Before President Obama's former ambassador to China returned to Washington on April 29, the prospect of the socially moderate Mormon parachuting into the race, stumping among Republican primary voters, and waging an aggressive campaign against his former boss seemed far-fetched.
But a campaign-in-waiting was already in place, with veteran political advisers and a well-timed speaking engagement just one week later in South Carolina, which hosts one of the earliest primaries. The time was ripe; many Republican voters were unsatisfied with the current choices, led nominally by Mitt Romney. Skipping nationally televised debates on May 5 and June 13 allowed Huntsman to start building his not-your-father's-Republican brand before rivals tried to define the career politician as anything less than new and exciting.
Three back-to-back trips to New Hampshire proved Huntsman was ready to hit the campaign trail and generated reams of mostly positive publicity. Short videos of a mysterious motocross rider in the rugged Utah mountains highlighted Huntsman's offbeat passion and served as trailers to Tuesday's official campaign launch, which begins in New Jersey and will take him to five more states in four days.
"We're less than 24 hours away from a different kind of candidate for president, someone who doesn't look or sound like everyone else,'' says the introduction to the last of the three videos.
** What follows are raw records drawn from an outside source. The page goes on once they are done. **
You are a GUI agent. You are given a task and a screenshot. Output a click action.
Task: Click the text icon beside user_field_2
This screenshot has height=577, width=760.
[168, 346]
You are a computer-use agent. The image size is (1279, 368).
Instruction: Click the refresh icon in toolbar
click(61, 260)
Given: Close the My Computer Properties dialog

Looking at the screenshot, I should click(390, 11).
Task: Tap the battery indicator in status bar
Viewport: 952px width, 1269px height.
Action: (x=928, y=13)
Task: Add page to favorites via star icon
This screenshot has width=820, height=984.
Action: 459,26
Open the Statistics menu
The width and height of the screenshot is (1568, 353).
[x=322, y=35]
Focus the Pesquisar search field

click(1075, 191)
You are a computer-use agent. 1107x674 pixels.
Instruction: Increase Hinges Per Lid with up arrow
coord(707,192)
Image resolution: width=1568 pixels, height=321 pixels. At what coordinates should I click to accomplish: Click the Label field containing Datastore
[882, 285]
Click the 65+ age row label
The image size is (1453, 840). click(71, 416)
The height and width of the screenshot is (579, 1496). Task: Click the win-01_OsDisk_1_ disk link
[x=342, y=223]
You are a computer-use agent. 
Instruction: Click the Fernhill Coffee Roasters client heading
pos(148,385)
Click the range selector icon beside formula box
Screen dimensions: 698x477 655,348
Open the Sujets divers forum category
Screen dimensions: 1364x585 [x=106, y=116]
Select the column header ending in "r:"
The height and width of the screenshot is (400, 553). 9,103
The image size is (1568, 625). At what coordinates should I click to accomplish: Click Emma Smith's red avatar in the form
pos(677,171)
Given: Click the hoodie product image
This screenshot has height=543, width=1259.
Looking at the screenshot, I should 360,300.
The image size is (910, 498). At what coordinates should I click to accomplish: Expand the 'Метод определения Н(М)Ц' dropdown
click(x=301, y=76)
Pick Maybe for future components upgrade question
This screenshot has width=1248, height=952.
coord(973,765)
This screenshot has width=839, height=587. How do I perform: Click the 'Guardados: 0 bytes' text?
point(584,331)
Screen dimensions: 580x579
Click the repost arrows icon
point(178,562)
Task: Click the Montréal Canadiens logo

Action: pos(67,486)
More than four decades after Joe McGinnis exposed the Madison Avenue side of campaigns in The Selling of the President 1968, the packaging of Jon Huntsman could be a new success story in product placement. (That is, unless he crumbles like the equally buzzworthy, late-arriving candidate in the 2008 GOP primaries, Fred Thompson.) "He's trying position himself as the un-Cola,'' said Gerald Patnode, a marketing professor at York College in Pennsylvania, recalling the old 7-Up ad. "The rub against Romney is that he has no personality and that he's too stiff, and Huntsman is trying to play off that and show that he's just not another flavor.... It's no different than marketing soft drinks or soap.''
The hype may reveal more about the most unsettled Republican field in decades than it does about Huntsman. Only Romney is making a full-court press for the Republican mainstream, leaving a fractured competition for social conservatives and tea party activists. When Tim Pawlenty balked at confronting Romney on his health care record in last week's televised debate, he unintentionally opened the door for Huntsman - or maybe Texas Gov. Rick Perry, should he decide to run - to rise as a leading alternative to Romney.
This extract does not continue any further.